··· SOURCE MATERIAL ···

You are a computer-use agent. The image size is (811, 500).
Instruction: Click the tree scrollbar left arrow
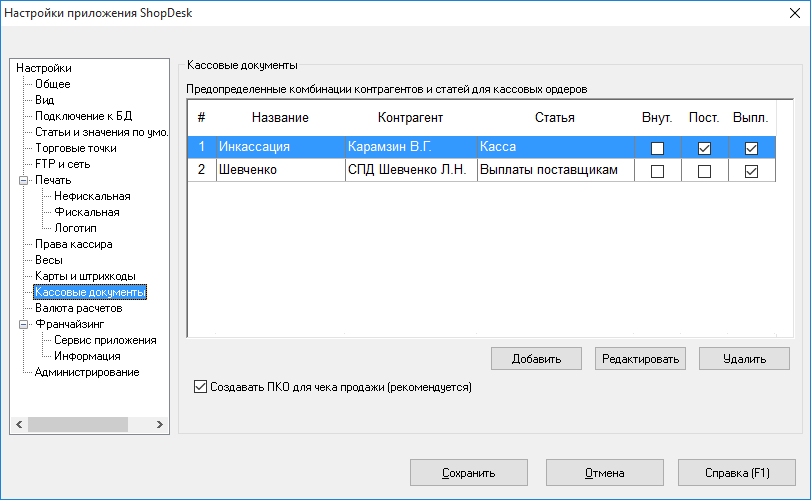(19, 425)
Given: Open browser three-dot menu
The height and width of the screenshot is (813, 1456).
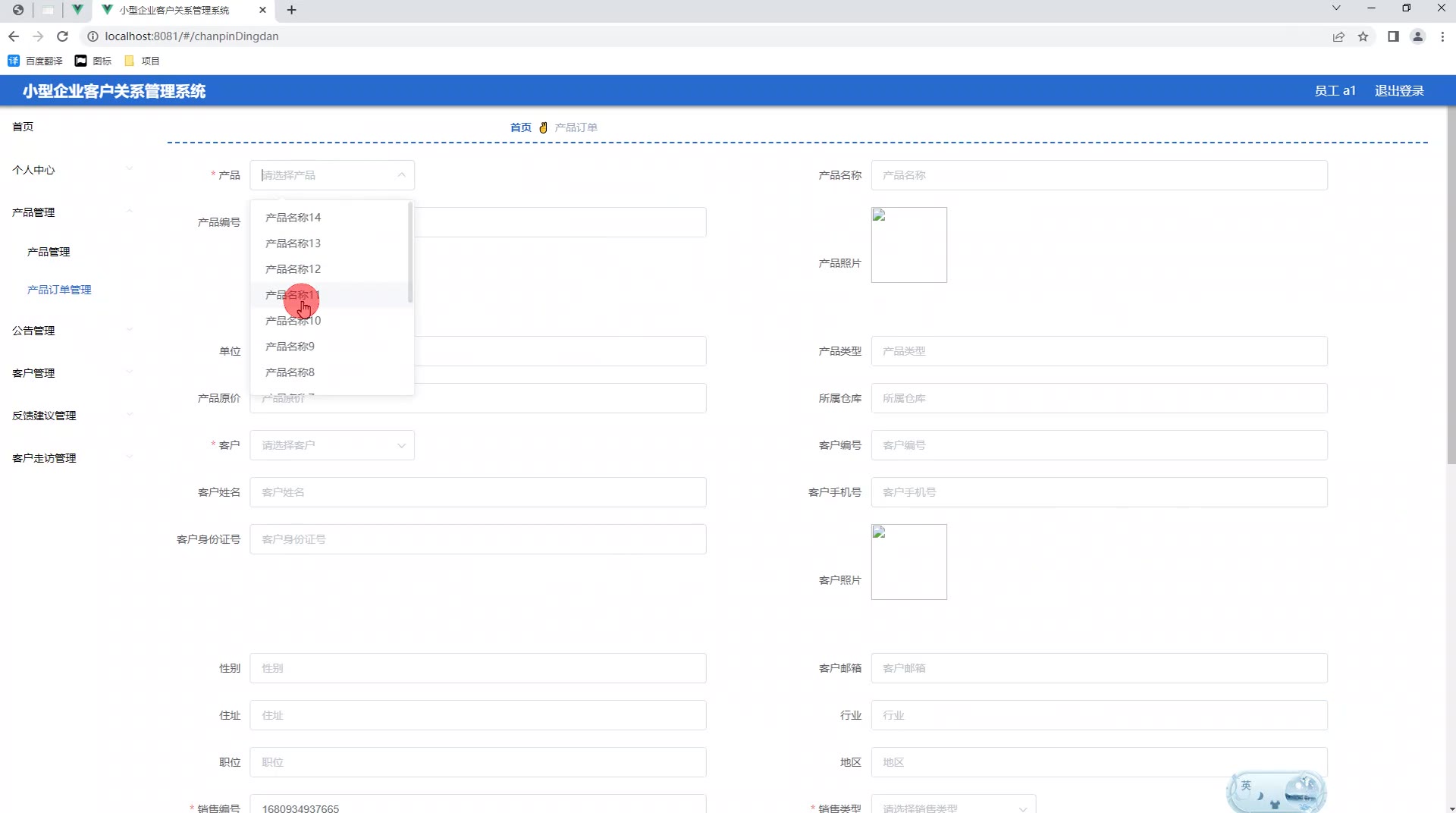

···

→ **TASK DESCRIPTION**:
Transcribe the records verbatim and omit the images.

→ **SOLUTION**:
You are a computer-use agent. The image size is (811, 500).
Instruction: Click the tree scrollbar left arrow
(19, 425)
Given: Open browser three-dot menu
The height and width of the screenshot is (813, 1456).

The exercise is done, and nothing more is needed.